* _EXTRACTED INFORMATION_:
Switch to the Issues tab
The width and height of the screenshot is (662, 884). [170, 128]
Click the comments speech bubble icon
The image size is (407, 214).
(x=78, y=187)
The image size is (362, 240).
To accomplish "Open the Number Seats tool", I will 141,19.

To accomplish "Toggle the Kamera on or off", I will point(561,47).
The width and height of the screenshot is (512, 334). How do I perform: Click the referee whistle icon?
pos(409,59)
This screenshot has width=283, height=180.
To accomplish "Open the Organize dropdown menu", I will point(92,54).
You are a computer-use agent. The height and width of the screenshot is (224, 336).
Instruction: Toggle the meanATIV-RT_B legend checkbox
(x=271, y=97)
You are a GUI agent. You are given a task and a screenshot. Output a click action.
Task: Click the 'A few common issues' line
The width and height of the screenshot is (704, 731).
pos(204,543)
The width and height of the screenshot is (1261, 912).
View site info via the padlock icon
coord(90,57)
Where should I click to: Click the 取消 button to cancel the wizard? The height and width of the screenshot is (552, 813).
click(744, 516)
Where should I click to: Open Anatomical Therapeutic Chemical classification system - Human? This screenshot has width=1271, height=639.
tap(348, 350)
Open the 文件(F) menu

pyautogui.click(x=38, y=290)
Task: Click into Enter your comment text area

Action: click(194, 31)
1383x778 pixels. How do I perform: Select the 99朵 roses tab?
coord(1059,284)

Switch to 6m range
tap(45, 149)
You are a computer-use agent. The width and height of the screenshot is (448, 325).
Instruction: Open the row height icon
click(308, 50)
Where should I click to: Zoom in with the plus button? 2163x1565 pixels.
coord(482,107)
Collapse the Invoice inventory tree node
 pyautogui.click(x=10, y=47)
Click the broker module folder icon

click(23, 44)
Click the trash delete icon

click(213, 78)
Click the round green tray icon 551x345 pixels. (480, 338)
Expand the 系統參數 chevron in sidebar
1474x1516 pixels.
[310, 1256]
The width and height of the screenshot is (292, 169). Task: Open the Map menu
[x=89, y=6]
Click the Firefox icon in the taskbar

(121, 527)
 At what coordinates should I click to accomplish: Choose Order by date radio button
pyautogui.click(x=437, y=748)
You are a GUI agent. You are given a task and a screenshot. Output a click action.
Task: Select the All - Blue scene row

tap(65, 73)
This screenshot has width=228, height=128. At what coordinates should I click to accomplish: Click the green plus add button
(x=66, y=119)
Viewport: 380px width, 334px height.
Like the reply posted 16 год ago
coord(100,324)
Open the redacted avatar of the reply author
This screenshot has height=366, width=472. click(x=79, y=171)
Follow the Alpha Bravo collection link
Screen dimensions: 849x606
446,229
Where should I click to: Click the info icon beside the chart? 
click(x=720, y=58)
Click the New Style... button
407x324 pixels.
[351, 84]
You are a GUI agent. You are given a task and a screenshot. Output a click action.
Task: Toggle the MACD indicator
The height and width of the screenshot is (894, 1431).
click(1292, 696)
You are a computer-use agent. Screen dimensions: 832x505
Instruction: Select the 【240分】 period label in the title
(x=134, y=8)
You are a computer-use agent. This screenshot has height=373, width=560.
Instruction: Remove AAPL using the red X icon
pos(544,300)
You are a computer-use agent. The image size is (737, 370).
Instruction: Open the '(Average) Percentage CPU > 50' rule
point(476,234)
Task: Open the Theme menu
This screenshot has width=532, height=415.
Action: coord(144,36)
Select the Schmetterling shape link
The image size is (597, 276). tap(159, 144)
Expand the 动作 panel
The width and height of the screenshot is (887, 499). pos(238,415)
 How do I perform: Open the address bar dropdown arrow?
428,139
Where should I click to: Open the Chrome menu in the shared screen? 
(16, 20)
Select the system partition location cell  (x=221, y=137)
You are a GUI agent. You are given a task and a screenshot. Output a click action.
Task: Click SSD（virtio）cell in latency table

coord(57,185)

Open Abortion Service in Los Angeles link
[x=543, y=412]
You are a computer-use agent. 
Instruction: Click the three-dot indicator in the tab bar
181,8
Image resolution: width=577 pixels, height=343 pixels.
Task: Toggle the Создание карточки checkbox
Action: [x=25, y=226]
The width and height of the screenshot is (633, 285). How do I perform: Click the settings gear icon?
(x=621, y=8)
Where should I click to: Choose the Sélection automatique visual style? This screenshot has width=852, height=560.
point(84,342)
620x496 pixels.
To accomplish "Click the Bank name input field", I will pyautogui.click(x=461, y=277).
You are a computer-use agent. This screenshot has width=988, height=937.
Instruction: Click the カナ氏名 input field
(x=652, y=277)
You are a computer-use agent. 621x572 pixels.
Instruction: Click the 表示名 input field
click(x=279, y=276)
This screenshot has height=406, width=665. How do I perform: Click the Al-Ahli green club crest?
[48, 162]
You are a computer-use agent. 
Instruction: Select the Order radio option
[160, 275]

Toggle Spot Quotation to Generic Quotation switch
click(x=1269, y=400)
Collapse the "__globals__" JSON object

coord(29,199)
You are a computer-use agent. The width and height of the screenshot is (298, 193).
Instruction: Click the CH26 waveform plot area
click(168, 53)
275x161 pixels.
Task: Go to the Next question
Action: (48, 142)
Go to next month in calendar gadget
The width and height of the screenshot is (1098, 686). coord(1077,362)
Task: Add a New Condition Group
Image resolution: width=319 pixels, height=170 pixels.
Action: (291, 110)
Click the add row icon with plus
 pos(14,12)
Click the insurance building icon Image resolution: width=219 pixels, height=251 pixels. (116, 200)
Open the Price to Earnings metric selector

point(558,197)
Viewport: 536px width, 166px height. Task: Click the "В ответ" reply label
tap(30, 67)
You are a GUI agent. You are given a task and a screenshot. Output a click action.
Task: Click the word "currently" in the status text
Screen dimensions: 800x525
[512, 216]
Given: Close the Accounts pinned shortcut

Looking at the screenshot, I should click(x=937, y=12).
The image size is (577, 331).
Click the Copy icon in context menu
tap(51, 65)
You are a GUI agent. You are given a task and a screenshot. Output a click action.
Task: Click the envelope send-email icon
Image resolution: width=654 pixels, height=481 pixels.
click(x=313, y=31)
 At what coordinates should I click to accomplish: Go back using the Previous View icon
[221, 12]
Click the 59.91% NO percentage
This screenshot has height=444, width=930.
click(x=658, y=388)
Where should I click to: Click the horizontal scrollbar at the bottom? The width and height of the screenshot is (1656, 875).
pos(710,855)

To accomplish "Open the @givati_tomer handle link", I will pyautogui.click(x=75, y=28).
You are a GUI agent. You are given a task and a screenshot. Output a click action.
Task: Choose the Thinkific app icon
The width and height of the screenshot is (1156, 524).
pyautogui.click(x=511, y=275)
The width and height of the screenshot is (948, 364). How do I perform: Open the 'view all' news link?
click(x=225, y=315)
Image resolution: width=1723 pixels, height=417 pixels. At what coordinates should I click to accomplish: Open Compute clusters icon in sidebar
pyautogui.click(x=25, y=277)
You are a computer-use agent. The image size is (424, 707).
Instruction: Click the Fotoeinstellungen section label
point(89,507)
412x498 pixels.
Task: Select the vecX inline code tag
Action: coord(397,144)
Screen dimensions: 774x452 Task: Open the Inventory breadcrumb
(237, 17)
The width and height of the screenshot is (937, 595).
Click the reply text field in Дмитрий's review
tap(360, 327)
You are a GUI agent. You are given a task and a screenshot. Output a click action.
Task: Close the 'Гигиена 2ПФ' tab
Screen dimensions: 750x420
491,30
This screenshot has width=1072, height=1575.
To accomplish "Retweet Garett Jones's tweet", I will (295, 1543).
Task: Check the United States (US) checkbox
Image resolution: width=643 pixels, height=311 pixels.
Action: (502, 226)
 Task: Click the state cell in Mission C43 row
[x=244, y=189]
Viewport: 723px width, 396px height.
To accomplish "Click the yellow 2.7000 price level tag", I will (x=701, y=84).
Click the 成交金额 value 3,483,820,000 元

* _WORK ORDER_:
Word for word, copy out the records.

* _SOLUTION FOR THIS PROBLEM_:
Switch to the Issues tab
The width and height of the screenshot is (662, 884). [170, 128]
Click the comments speech bubble icon
The image size is (407, 214).
(x=78, y=187)
The image size is (362, 240).
To accomplish "Open the Number Seats tool", I will 141,19.

To accomplish "Toggle the Kamera on or off", I will point(561,47).
The width and height of the screenshot is (512, 334). How do I perform: Click the referee whistle icon?
pos(409,59)
This screenshot has width=283, height=180.
To accomplish "Open the Organize dropdown menu", I will point(92,54).
You are a computer-use agent. The height and width of the screenshot is (224, 336).
Instruction: Toggle the meanATIV-RT_B legend checkbox
(x=271, y=97)
You are a GUI agent. You are given a task and a screenshot. Output a click action.
Task: Click the 'A few common issues' line
The width and height of the screenshot is (704, 731).
pos(204,543)
The width and height of the screenshot is (1261, 912).
View site info via the padlock icon
coord(90,57)
Where should I click to: Click the 取消 button to cancel the wizard? The height and width of the screenshot is (552, 813).
click(744, 516)
Where should I click to: Open Anatomical Therapeutic Chemical classification system - Human? This screenshot has width=1271, height=639.
tap(348, 350)
Open the 文件(F) menu

pyautogui.click(x=38, y=290)
Task: Click into Enter your comment text area

Action: click(194, 31)
1383x778 pixels. How do I perform: Select the 99朵 roses tab?
coord(1059,284)

Switch to 6m range
tap(45, 149)
You are a computer-use agent. The width and height of the screenshot is (448, 325).
Instruction: Open the row height icon
click(308, 50)
Where should I click to: Zoom in with the plus button? 2163x1565 pixels.
coord(482,107)
Collapse the Invoice inventory tree node
 pyautogui.click(x=10, y=47)
Click the broker module folder icon

click(23, 44)
Click the trash delete icon

click(213, 78)
Click the round green tray icon 551x345 pixels. (480, 338)
Expand the 系統參數 chevron in sidebar
1474x1516 pixels.
[310, 1256]
The width and height of the screenshot is (292, 169). Task: Open the Map menu
[x=89, y=6]
Click the Firefox icon in the taskbar

(121, 527)
 At what coordinates should I click to accomplish: Choose Order by date radio button
pyautogui.click(x=437, y=748)
You are a GUI agent. You are given a task and a screenshot. Output a click action.
Task: Select the All - Blue scene row

tap(65, 73)
This screenshot has width=228, height=128. At what coordinates should I click to accomplish: Click the green plus add button
(x=66, y=119)
Viewport: 380px width, 334px height.
Like the reply posted 16 год ago
coord(100,324)
Open the redacted avatar of the reply author
This screenshot has height=366, width=472. click(x=79, y=171)
Follow the Alpha Bravo collection link
Screen dimensions: 849x606
446,229
Where should I click to: Click the info icon beside the chart? 
click(x=720, y=58)
Click the New Style... button
407x324 pixels.
[351, 84]
You are a GUI agent. You are given a task and a screenshot. Output a click action.
Task: Toggle the MACD indicator
The height and width of the screenshot is (894, 1431).
click(1292, 696)
You are a computer-use agent. Screen dimensions: 832x505
Instruction: Select the 【240分】 period label in the title
(x=134, y=8)
You are a computer-use agent. This screenshot has height=373, width=560.
Instruction: Remove AAPL using the red X icon
pos(544,300)
You are a computer-use agent. The image size is (737, 370).
Instruction: Open the '(Average) Percentage CPU > 50' rule
point(476,234)
Task: Open the Theme menu
This screenshot has width=532, height=415.
Action: coord(144,36)
Select the Schmetterling shape link
The image size is (597, 276). tap(159, 144)
Expand the 动作 panel
The width and height of the screenshot is (887, 499). pos(238,415)
 How do I perform: Open the address bar dropdown arrow?
428,139
Where should I click to: Open the Chrome menu in the shared screen? 
(16, 20)
Select the system partition location cell  (x=221, y=137)
You are a GUI agent. You are given a task and a screenshot. Output a click action.
Task: Click SSD（virtio）cell in latency table

coord(57,185)

Open Abortion Service in Los Angeles link
[x=543, y=412]
You are a computer-use agent. 
Instruction: Click the three-dot indicator in the tab bar
181,8
Image resolution: width=577 pixels, height=343 pixels.
Task: Toggle the Создание карточки checkbox
Action: [x=25, y=226]
The width and height of the screenshot is (633, 285). How do I perform: Click the settings gear icon?
(x=621, y=8)
Where should I click to: Choose the Sélection automatique visual style? This screenshot has width=852, height=560.
point(84,342)
620x496 pixels.
To accomplish "Click the Bank name input field", I will pyautogui.click(x=461, y=277).
You are a computer-use agent. This screenshot has width=988, height=937.
Instruction: Click the カナ氏名 input field
(x=652, y=277)
You are a computer-use agent. 621x572 pixels.
Instruction: Click the 表示名 input field
click(x=279, y=276)
This screenshot has height=406, width=665. How do I perform: Click the Al-Ahli green club crest?
[48, 162]
You are a computer-use agent. 
Instruction: Select the Order radio option
[160, 275]

Toggle Spot Quotation to Generic Quotation switch
click(x=1269, y=400)
Collapse the "__globals__" JSON object

coord(29,199)
You are a computer-use agent. The width and height of the screenshot is (298, 193).
Instruction: Click the CH26 waveform plot area
click(168, 53)
275x161 pixels.
Task: Go to the Next question
Action: (48, 142)
Go to next month in calendar gadget
The width and height of the screenshot is (1098, 686). coord(1077,362)
Task: Add a New Condition Group
Image resolution: width=319 pixels, height=170 pixels.
Action: (291, 110)
Click the add row icon with plus
 pos(14,12)
Click the insurance building icon Image resolution: width=219 pixels, height=251 pixels. (116, 200)
Open the Price to Earnings metric selector

point(558,197)
Viewport: 536px width, 166px height. Task: Click the "В ответ" reply label
tap(30, 67)
You are a GUI agent. You are given a task and a screenshot. Output a click action.
Task: Click the word "currently" in the status text
Screen dimensions: 800x525
[512, 216]
Given: Close the Accounts pinned shortcut

Looking at the screenshot, I should click(x=937, y=12).
The image size is (577, 331).
Click the Copy icon in context menu
tap(51, 65)
You are a GUI agent. You are given a task and a screenshot. Output a click action.
Task: Click the envelope send-email icon
Image resolution: width=654 pixels, height=481 pixels.
click(x=313, y=31)
 At what coordinates should I click to accomplish: Go back using the Previous View icon
[221, 12]
Click the 59.91% NO percentage
This screenshot has height=444, width=930.
click(x=658, y=388)
Where should I click to: Click the horizontal scrollbar at the bottom? The width and height of the screenshot is (1656, 875).
pos(710,855)

To accomplish "Open the @givati_tomer handle link", I will pyautogui.click(x=75, y=28).
You are a GUI agent. You are given a task and a screenshot. Output a click action.
Task: Choose the Thinkific app icon
The width and height of the screenshot is (1156, 524).
pyautogui.click(x=511, y=275)
The width and height of the screenshot is (948, 364). How do I perform: Open the 'view all' news link?
click(x=225, y=315)
Image resolution: width=1723 pixels, height=417 pixels. At what coordinates should I click to accomplish: Open Compute clusters icon in sidebar
pyautogui.click(x=25, y=277)
You are a computer-use agent. The image size is (424, 707).
Instruction: Click the Fotoeinstellungen section label
point(89,507)
412x498 pixels.
Task: Select the vecX inline code tag
Action: coord(397,144)
Screen dimensions: 774x452 Task: Open the Inventory breadcrumb
(237, 17)
The width and height of the screenshot is (937, 595).
Click the reply text field in Дмитрий's review
tap(360, 327)
You are a GUI agent. You are given a task and a screenshot. Output a click action.
Task: Close the 'Гигиена 2ПФ' tab
Screen dimensions: 750x420
491,30
This screenshot has width=1072, height=1575.
To accomplish "Retweet Garett Jones's tweet", I will (295, 1543).
Task: Check the United States (US) checkbox
Image resolution: width=643 pixels, height=311 pixels.
Action: (502, 226)
 Task: Click the state cell in Mission C43 row
[x=244, y=189]
Viewport: 723px width, 396px height.
To accomplish "Click the yellow 2.7000 price level tag", I will (x=701, y=84).
Click the 成交金额 value 3,483,820,000 元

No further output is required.